Saved data entries:
▬▬▬
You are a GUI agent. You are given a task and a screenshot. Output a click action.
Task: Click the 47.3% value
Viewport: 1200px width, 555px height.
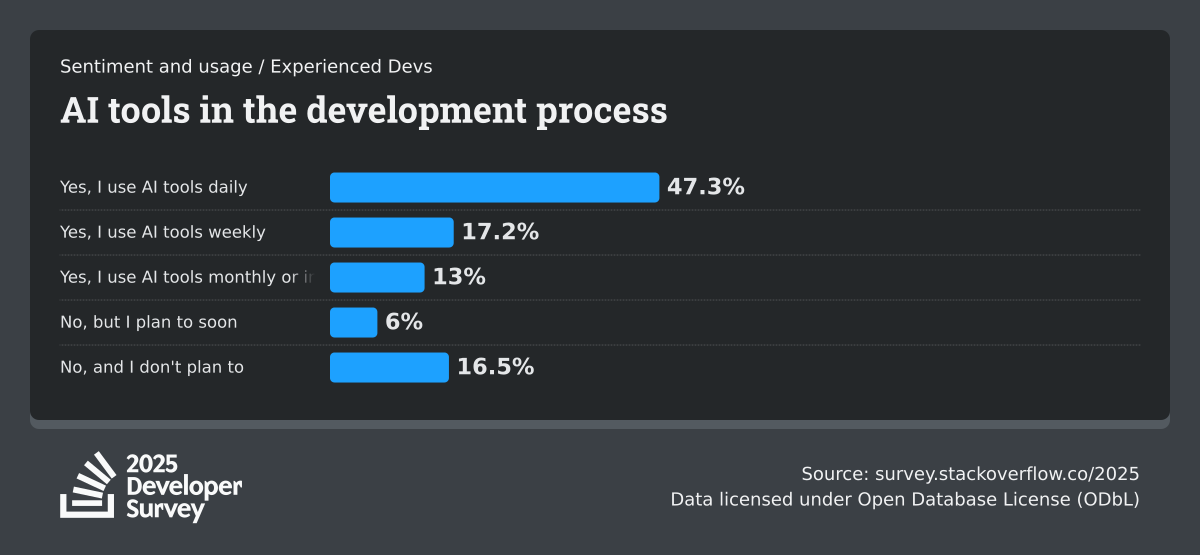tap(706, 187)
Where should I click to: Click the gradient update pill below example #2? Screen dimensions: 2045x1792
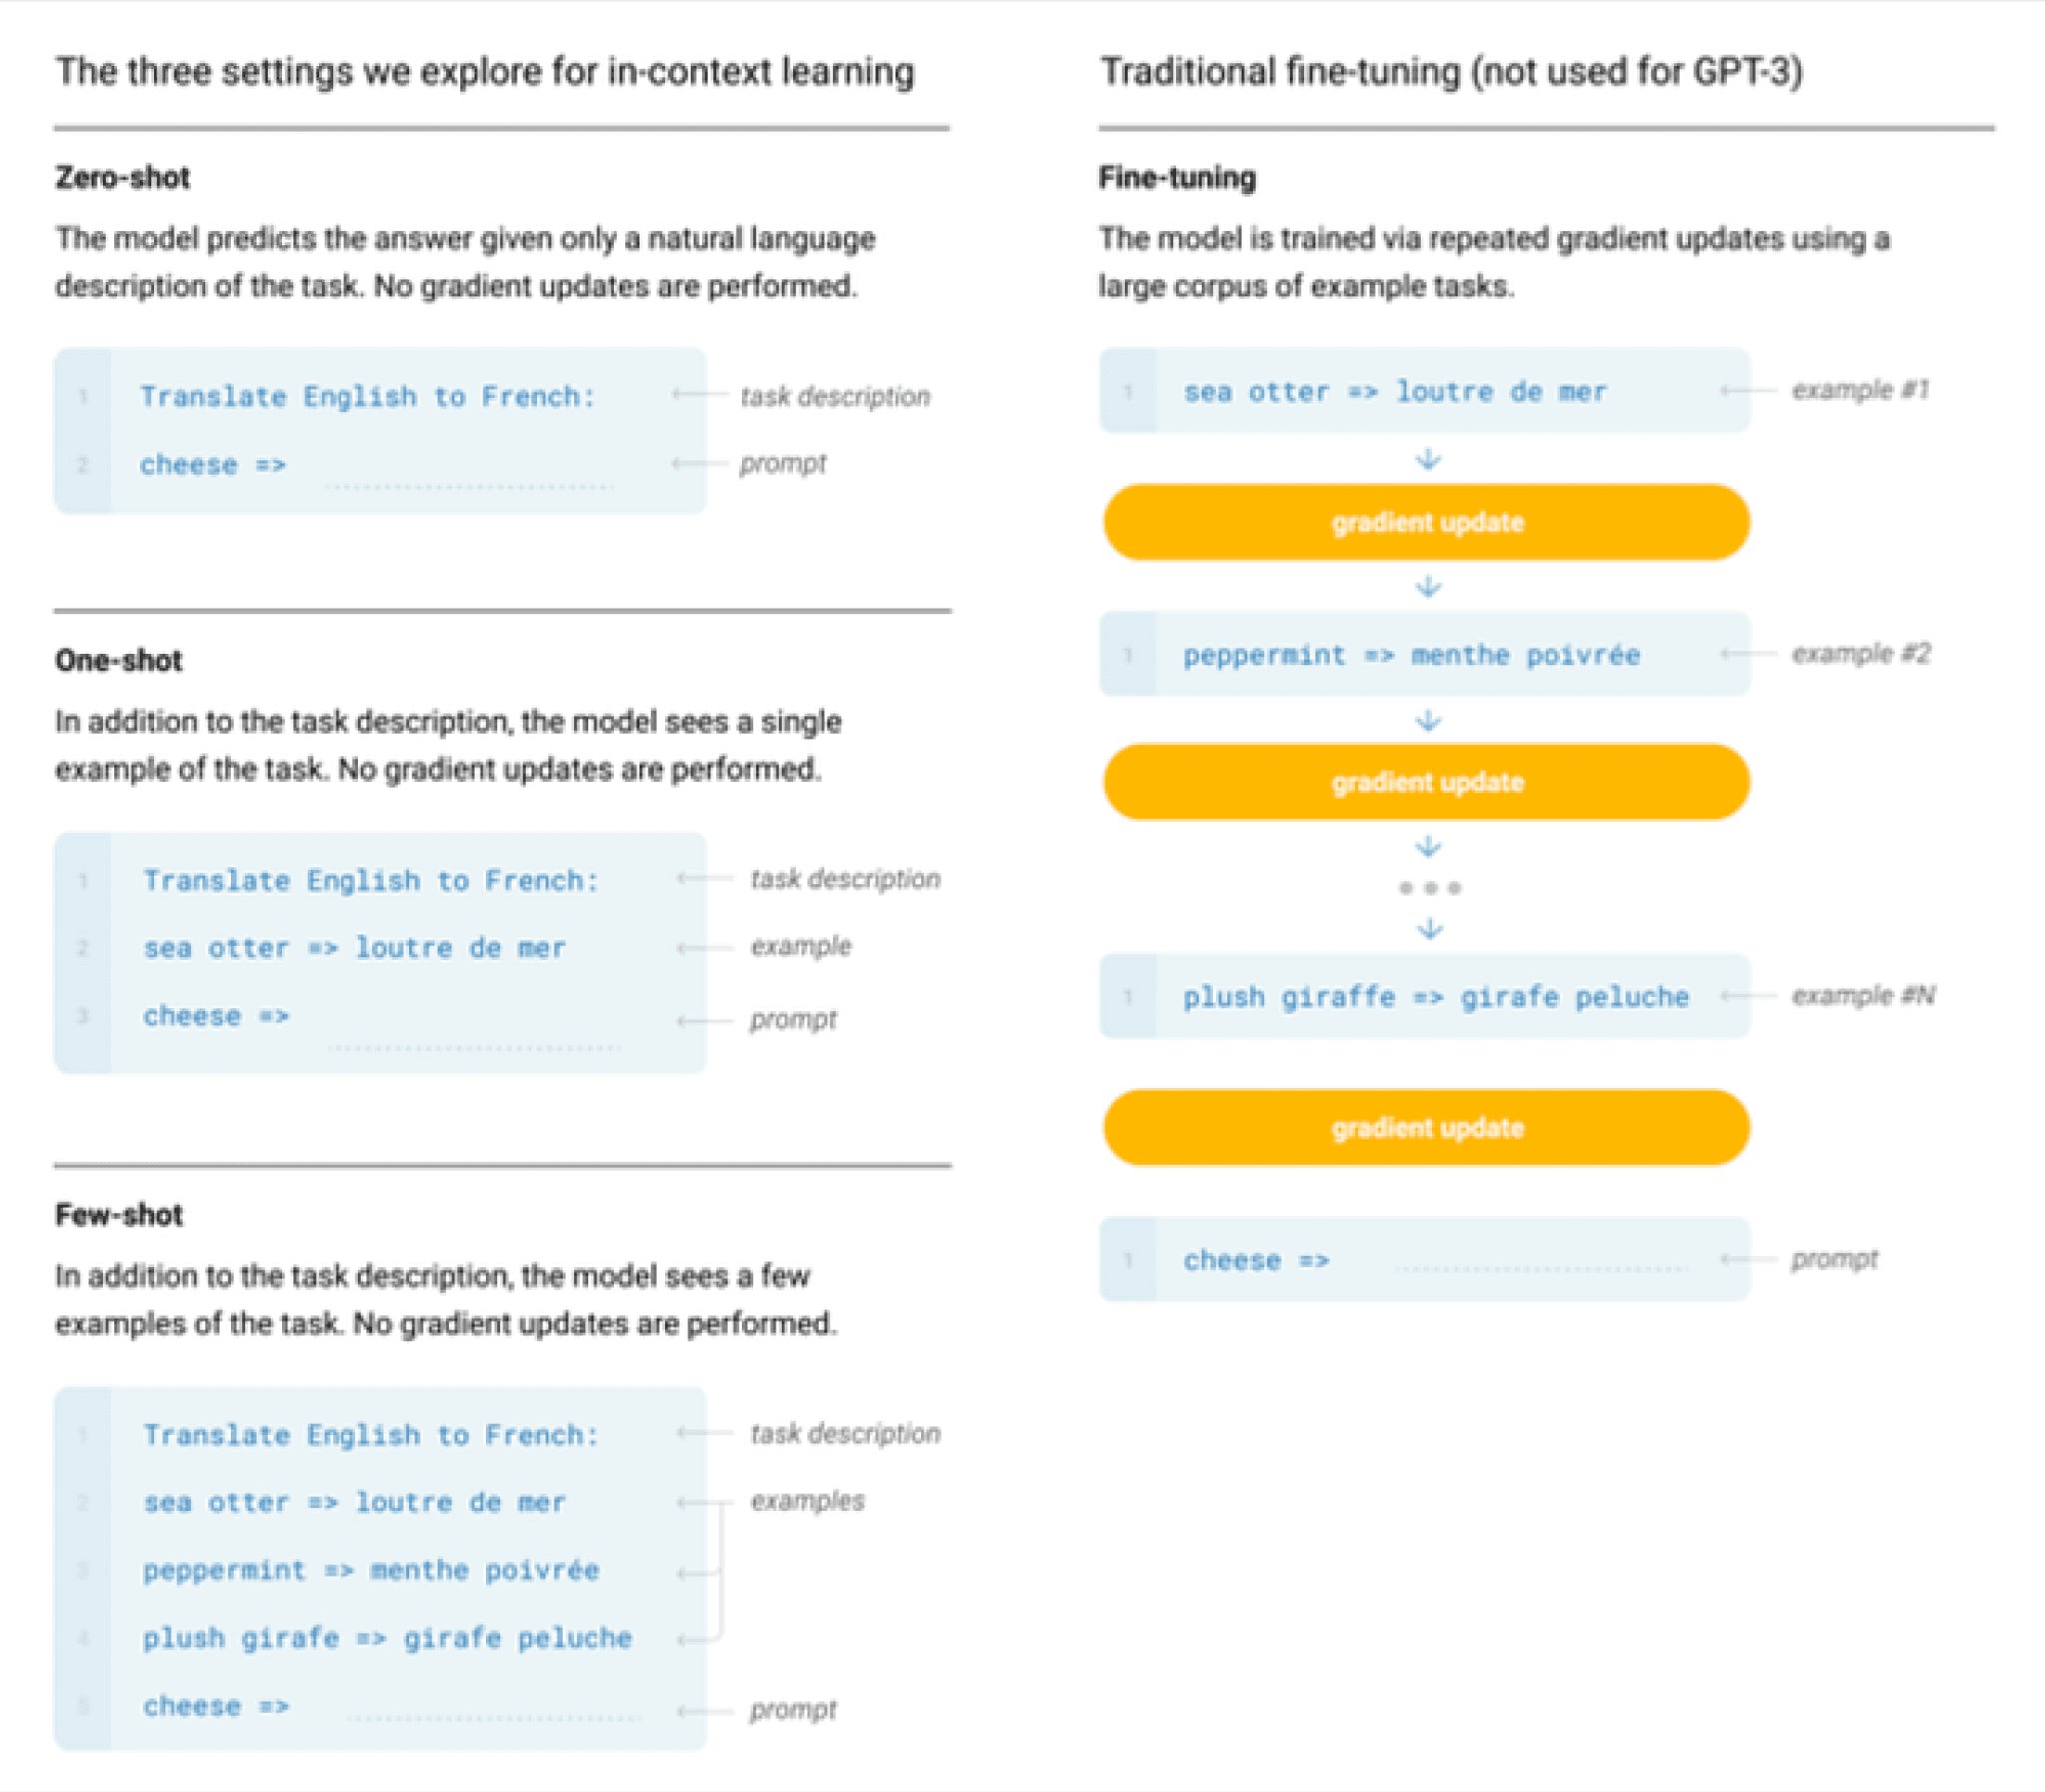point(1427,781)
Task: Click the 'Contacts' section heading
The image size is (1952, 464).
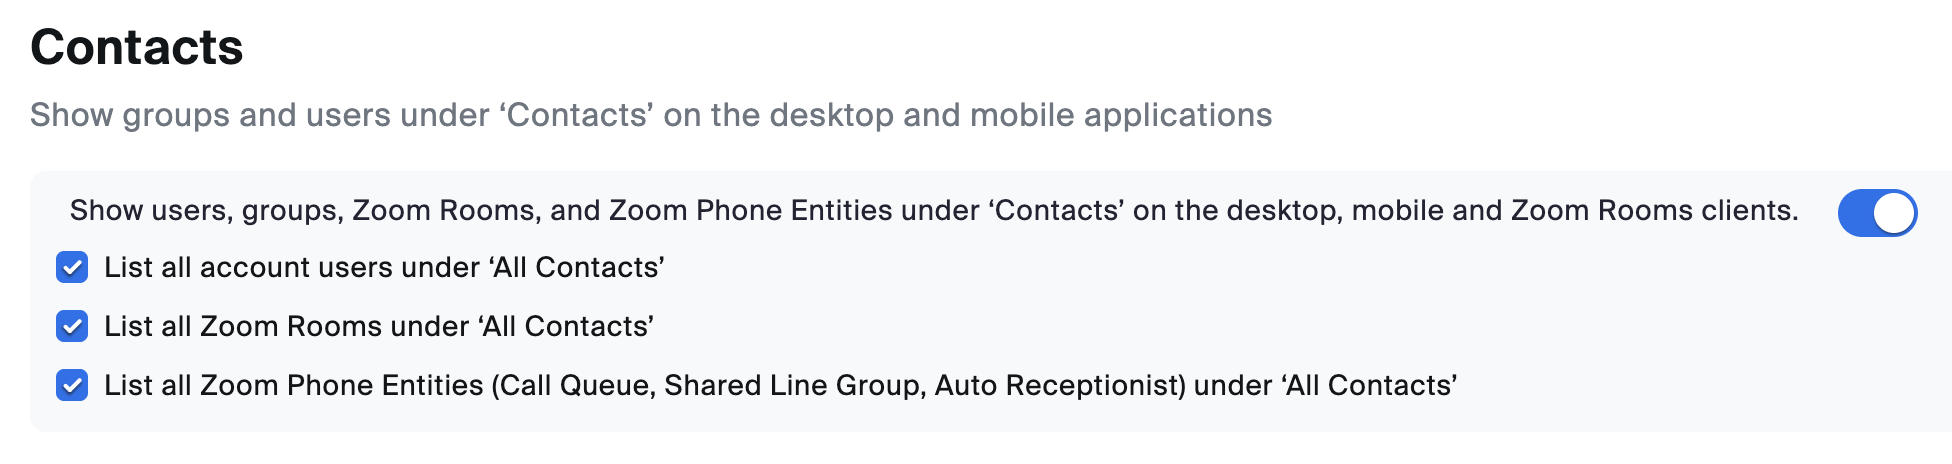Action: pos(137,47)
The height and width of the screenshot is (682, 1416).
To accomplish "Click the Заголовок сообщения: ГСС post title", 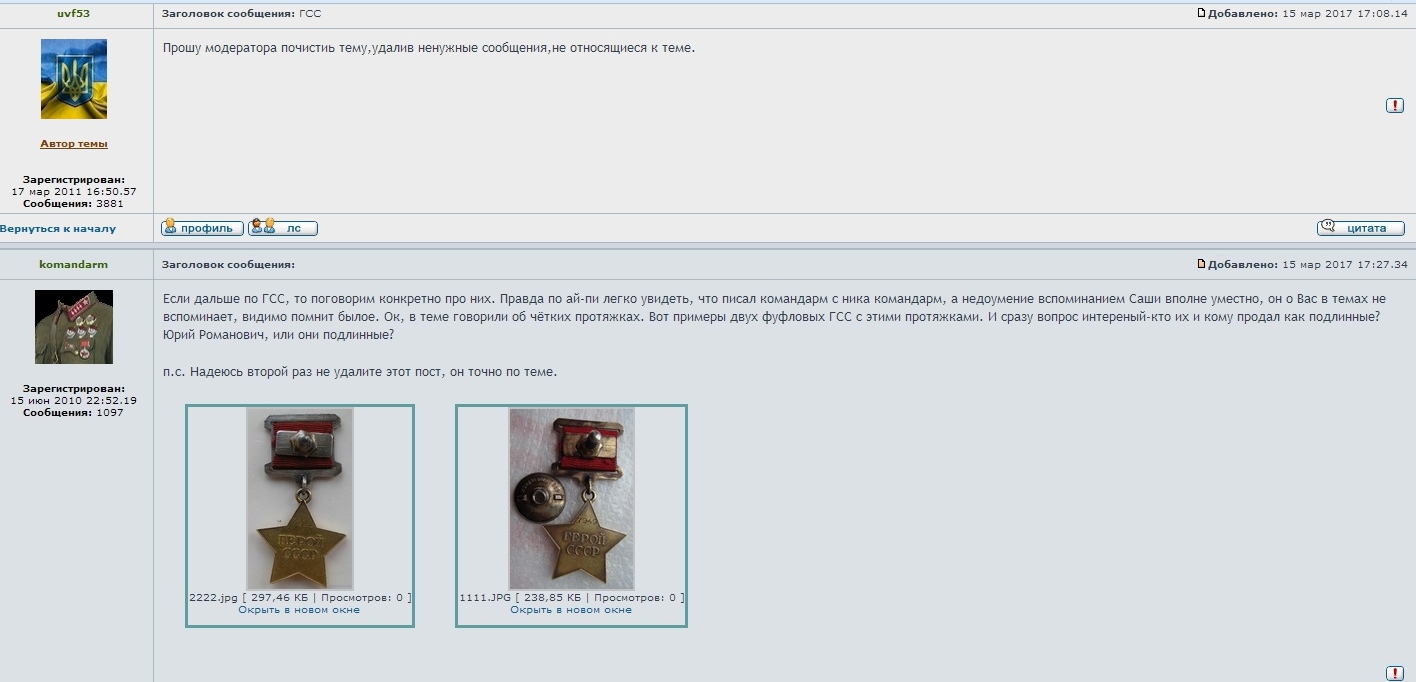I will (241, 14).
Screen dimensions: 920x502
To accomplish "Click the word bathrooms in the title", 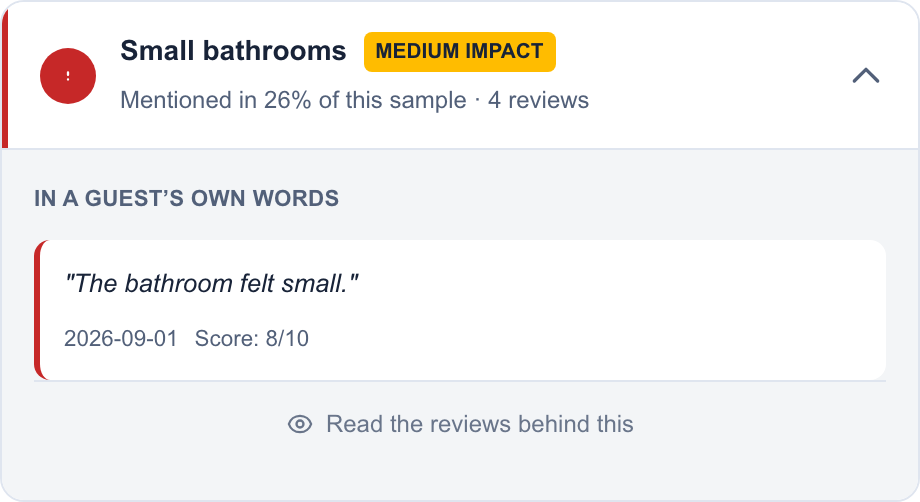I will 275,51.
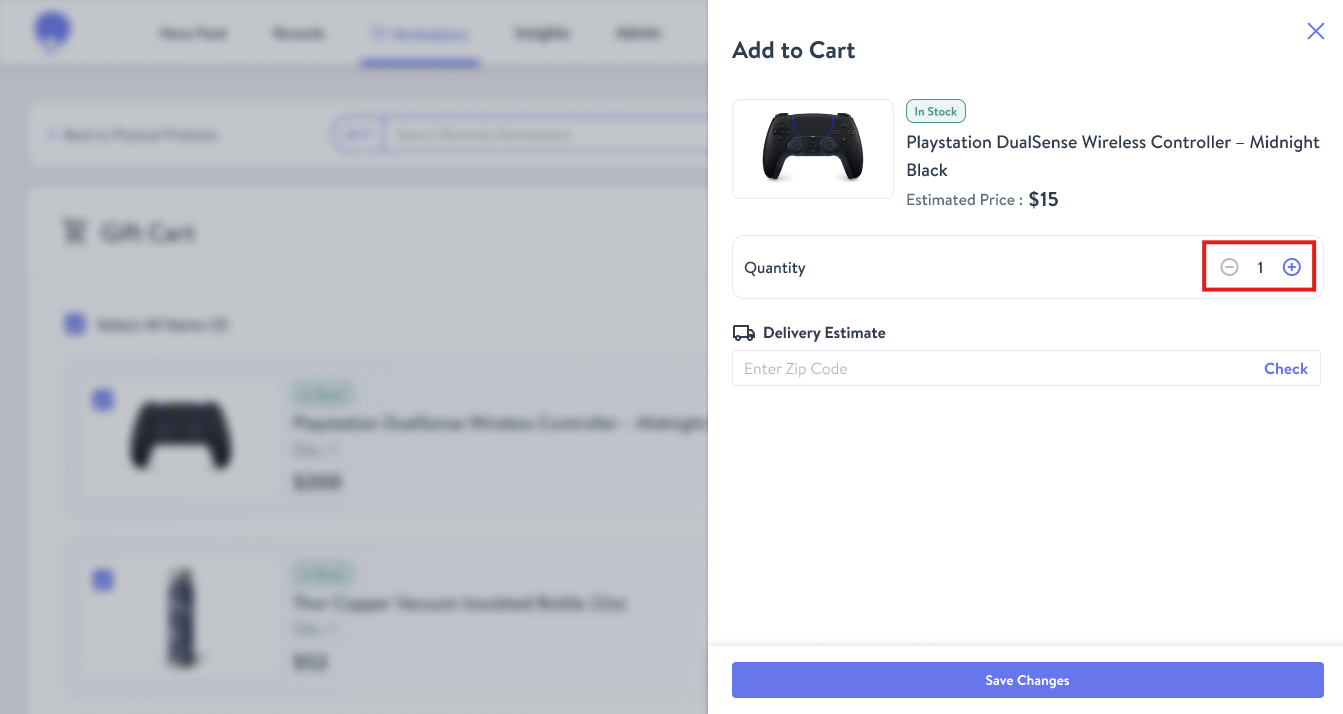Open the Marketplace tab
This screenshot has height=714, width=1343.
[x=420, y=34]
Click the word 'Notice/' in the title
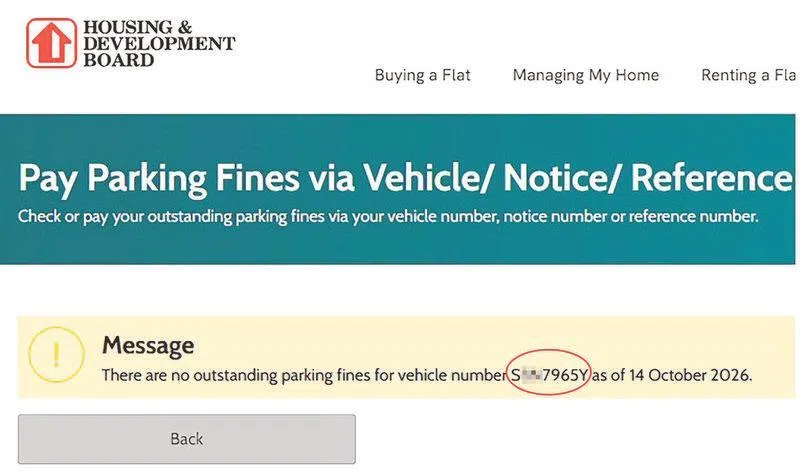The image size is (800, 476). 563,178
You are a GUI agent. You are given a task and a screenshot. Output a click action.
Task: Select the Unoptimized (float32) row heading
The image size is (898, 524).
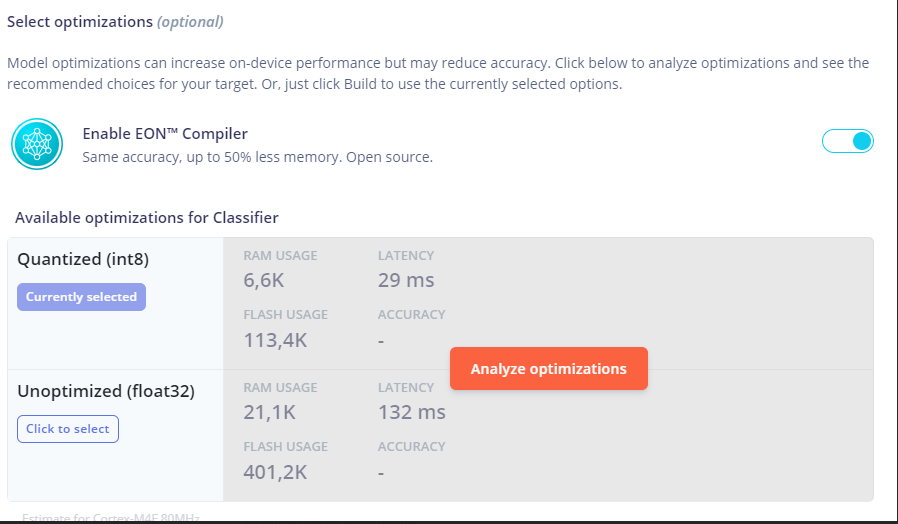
▬▬▬
-- YOUR GOAL --
Return, from the entries, each line that holds "heading".

-- EXERCISE OUTPUT --
Task: Click the 'Contacts' section heading
Task: Select the Unoptimized (float32) row heading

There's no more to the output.